Im Zuge des Nachhaltigkeitsgedankens, des Umweltschutzes und nicht zuletzt durch gesetzliche Vorgaben rückten Naturfasern seit einigen Jahren wieder merklich stärker in den Fokus der Industrie, wobei die Naturfaserarten Baumwolle, Jute, Hanf und Flachs heutzutage die meistverarbeiteten Fasern darstellen. So wurden im Jahr 2013 rund 30 Millionen Tonnen Naturfasern hergestellt. Dabei entfiel auf Baumwolle mit 79% der größte Anteil, gefolgt von der Fasergruppe Flachs, Hanf, Jute und Ramie, die zusammen 13% des Gesamtvolumens ausmachten. An dritter Stelle stand Wolle mit 4%.

Organisch oder anorganisch – die Bandbreite ist groß

Allgemein werden all jene Textilfasern und Faserwerkstoffe als Naturfasern bezeichnet, die ohne chemische Veränderungen aus pflanzlichem und tierischem Material gewonnen und leicht in textile Stoffe überführt werden können. Nicht als Naturfasern, sondern als Regeneratfasern werden die Arten Bambusviskose und Lyocell geführt. Auch Holzfasern werden generell als eigene Werkstoffgruppe betrachtet.

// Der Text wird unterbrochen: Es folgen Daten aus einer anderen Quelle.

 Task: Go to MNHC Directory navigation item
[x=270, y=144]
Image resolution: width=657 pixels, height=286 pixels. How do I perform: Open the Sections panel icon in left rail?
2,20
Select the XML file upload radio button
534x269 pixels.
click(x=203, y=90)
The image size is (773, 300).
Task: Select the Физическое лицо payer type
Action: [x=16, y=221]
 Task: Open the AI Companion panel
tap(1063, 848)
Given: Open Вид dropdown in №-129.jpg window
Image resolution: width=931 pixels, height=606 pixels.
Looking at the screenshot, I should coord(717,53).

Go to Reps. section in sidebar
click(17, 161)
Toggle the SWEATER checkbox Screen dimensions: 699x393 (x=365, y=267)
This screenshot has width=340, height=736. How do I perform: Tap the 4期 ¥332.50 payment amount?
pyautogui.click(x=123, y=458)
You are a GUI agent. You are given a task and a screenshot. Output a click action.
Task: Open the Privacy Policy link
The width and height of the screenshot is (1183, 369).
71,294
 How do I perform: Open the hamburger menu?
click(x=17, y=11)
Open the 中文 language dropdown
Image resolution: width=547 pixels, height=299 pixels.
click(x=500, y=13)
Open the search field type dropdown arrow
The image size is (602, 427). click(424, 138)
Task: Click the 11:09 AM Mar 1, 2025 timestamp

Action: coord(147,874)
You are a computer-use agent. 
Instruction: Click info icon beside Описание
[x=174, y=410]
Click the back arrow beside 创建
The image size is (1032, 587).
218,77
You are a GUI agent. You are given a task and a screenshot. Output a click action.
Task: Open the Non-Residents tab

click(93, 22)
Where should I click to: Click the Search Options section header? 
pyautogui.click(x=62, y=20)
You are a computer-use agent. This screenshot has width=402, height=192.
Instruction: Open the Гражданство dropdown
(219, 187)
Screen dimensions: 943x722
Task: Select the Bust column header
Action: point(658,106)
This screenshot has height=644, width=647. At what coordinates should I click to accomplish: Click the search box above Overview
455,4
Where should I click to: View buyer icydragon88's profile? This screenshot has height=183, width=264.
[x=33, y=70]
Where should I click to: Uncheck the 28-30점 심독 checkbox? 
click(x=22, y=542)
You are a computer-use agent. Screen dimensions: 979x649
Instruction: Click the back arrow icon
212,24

Folgende Aufteilung lässt sich für Naturfasern vornehmen:

  • Organisch

    Pflanzlich

    • Samenfasern
      • Baumwolle
      • Kapok
    • Bastfasern
    • Stängelfasern
      • Leinen/Flachs
      • Hanf
      • Breessel
      • Kenaf
      • Jute
    • Blattfasern
      • Sisal
      • Ananas
      • Manila
      • Alfagras
    • Fruchtfasern
      • Kokos

    Tierisch

    • Wolle/Haare
      • Lama
      • Alpaka
      • Kaschmir
      • Kamel
      • Rosshaar
      • Angora
      • Wolle
      • Kanin
      • Schafwolle
    • Seide
      • Maulbeere
      • Tussah
      • Muschel
      • Schappe
      • Bourette
      • Cuit
      • Souple
      • Anaphe
      • Ecrú

  • Anorganisch

    Mineralisch

    • Stein
    • Asbest

    Glasig

    • Basalt

Naturfasern können auch entsprechend ihrer Verarbeitbarkeit vereinfacht in Hartfasern und Weichfasern unterschieden werden:

  • Hartfasern (Sisal, Kokos)
  • Weichfasern (Baumwolle, Hanf, Flachs, Jute)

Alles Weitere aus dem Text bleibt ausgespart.